Common prefrontal cortex (PFC) lipid changes after chronic unpredictable stress (CUS) and exogenous corticosterone (CORT) exposure. Common altered lipid species composition in the prefrontal cortex of adult rats submitted to 4 weeks of CUS or (red bars) submitted to 4 weeks of subcutaneous CORT (40mg/kg) injections (pink bars). Results are expressed as percentual change ratio with each control group; for the CUS the ratio values are relative to control handled animals; for the CORT injected animals the ratio values are relative to vehicle injected animals.

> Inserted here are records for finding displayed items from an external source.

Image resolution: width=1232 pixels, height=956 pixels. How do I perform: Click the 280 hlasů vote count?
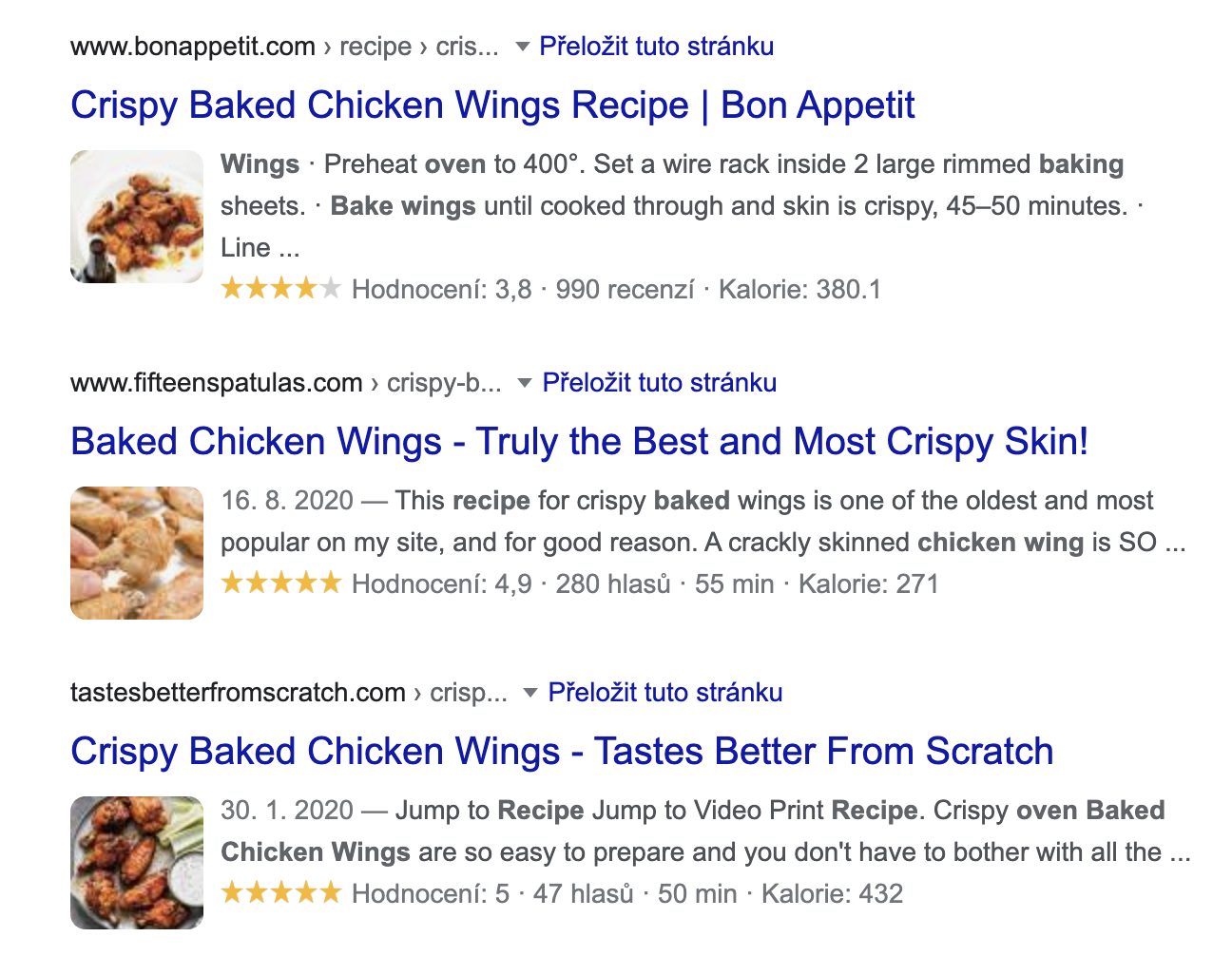tap(613, 584)

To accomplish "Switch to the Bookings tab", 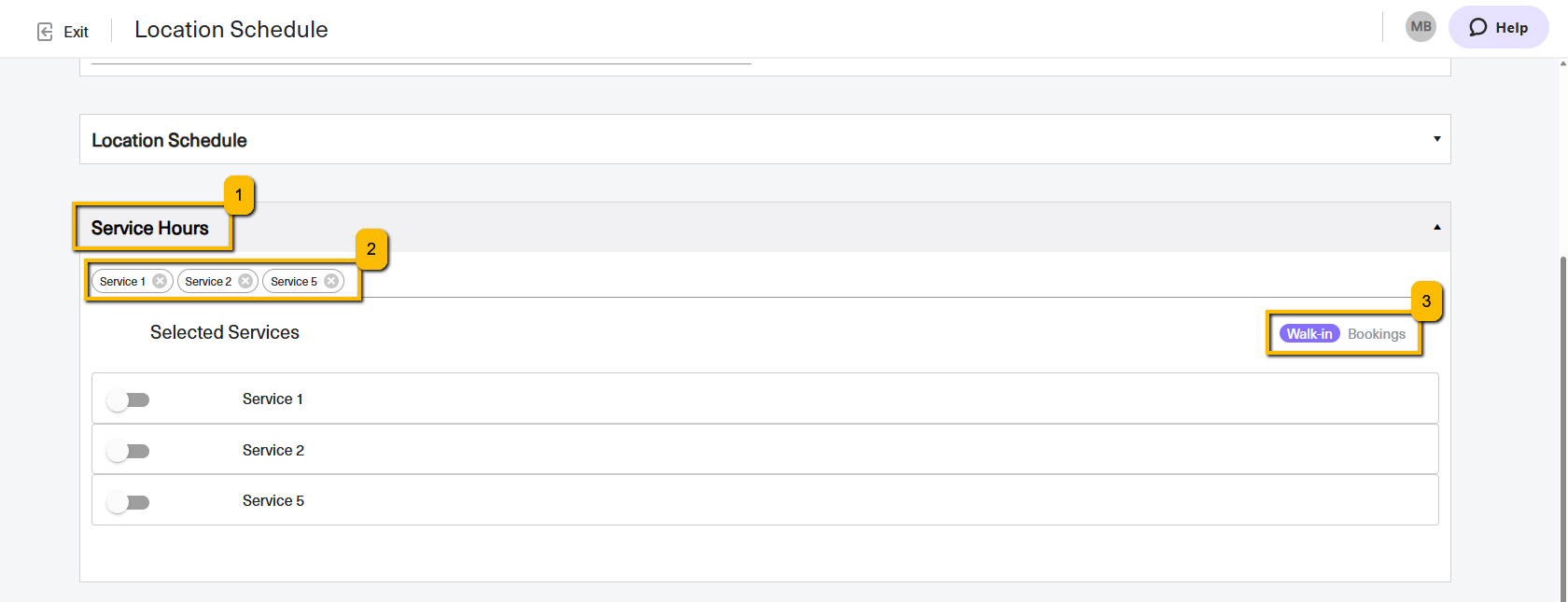I will 1377,334.
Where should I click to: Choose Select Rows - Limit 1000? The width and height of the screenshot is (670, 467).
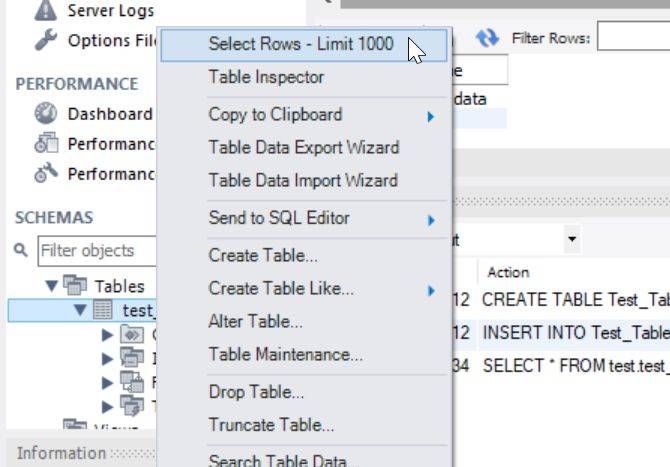coord(300,44)
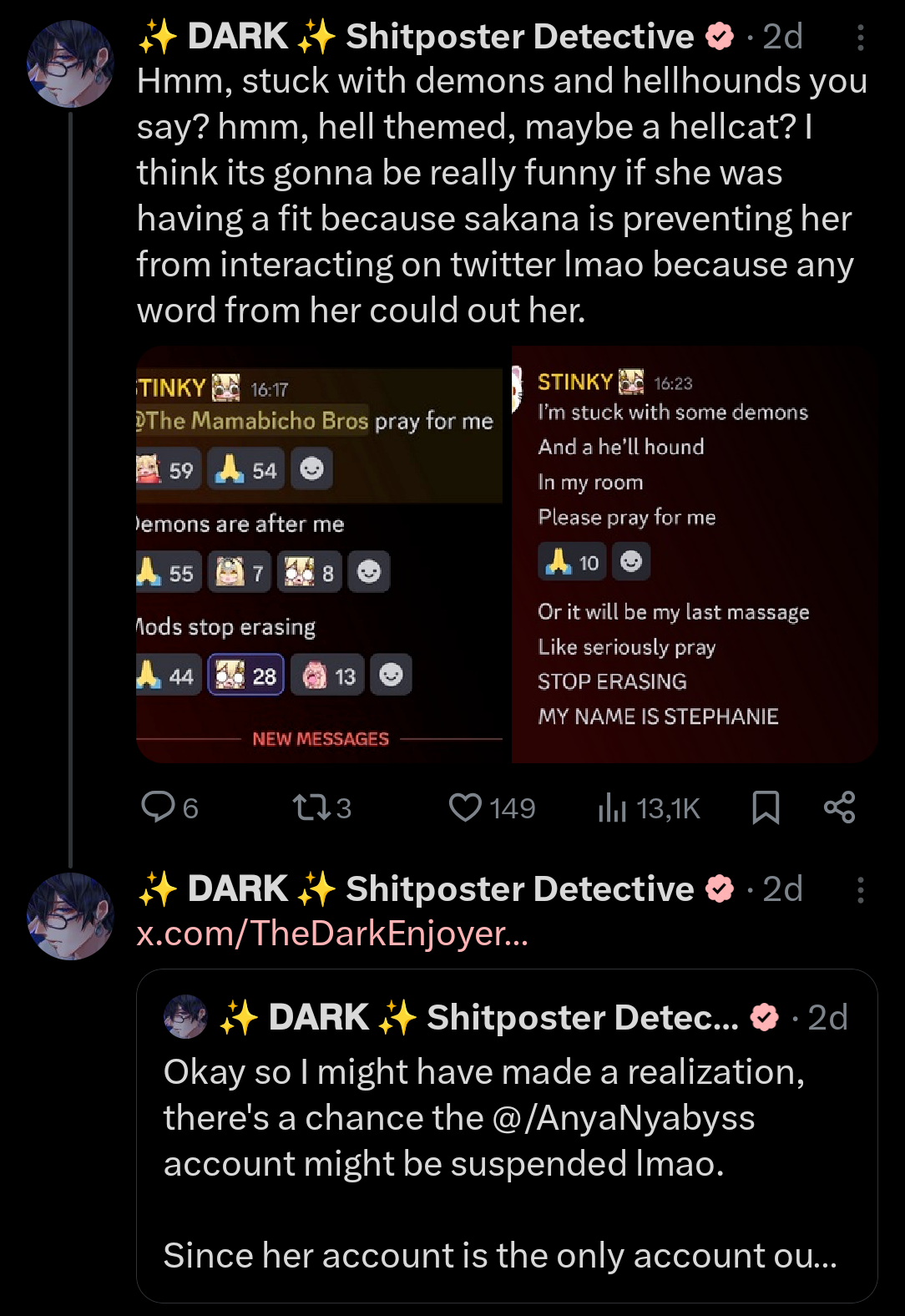
Task: Open the quoted tweet about AnyaNyabyss
Action: (x=507, y=1136)
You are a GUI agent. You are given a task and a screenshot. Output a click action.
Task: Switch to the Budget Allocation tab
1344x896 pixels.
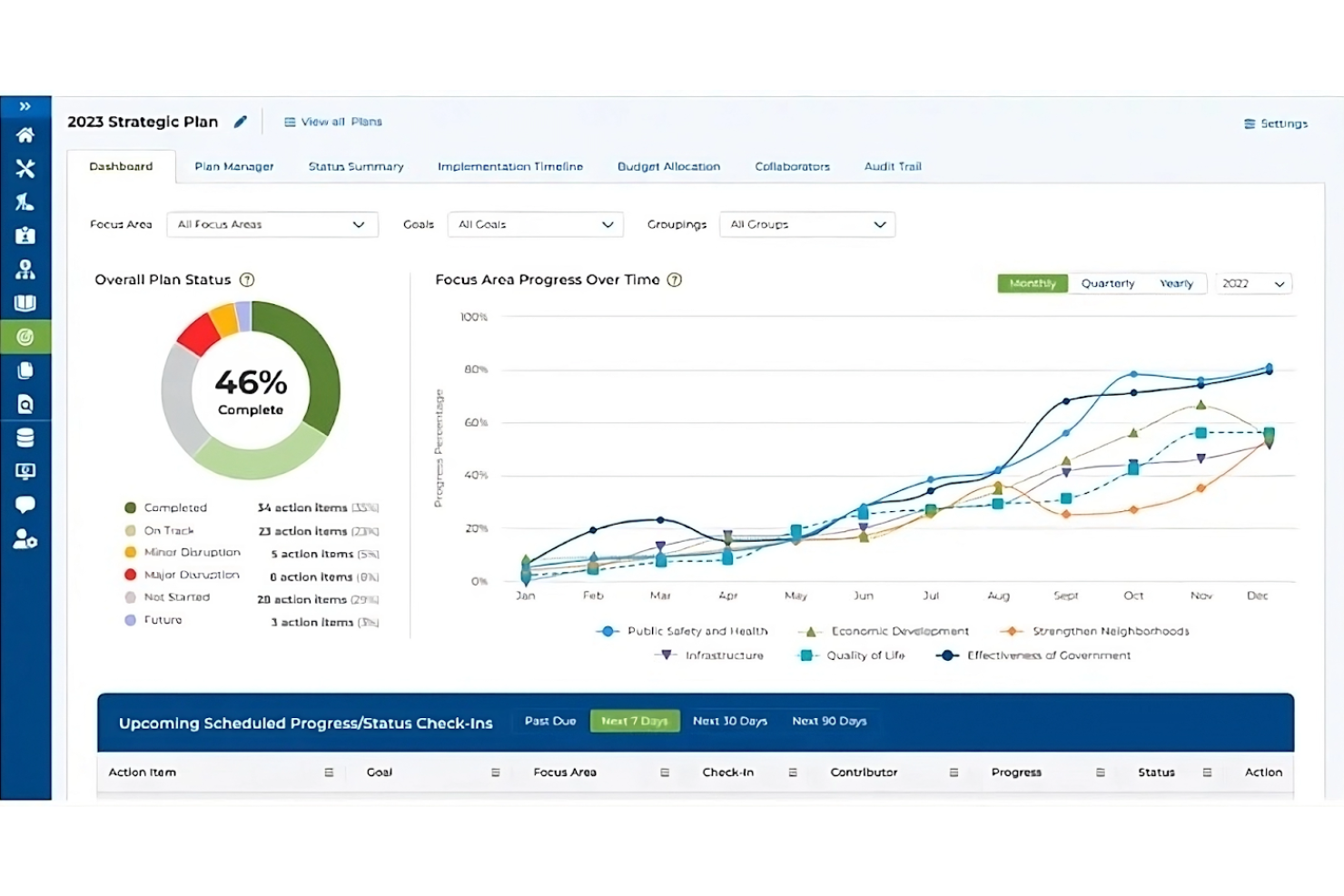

Cer, ceramide; PA, phosphatidic acid; PC, phosphatidylcholine; PCe, ether phosphatidylcholine; PE, phosphatidylethanolamine; PEp, plasmalogen phosphatidylethanolamine; PG, phosphatidylglycerol; LPC, lysophosphatidylcholine. N = 10 per group. Results are presented as mean and bars as standard error of the mean. * p ≤ 0,05; ** p ≤ 0,01; *** p ≤ 0,001.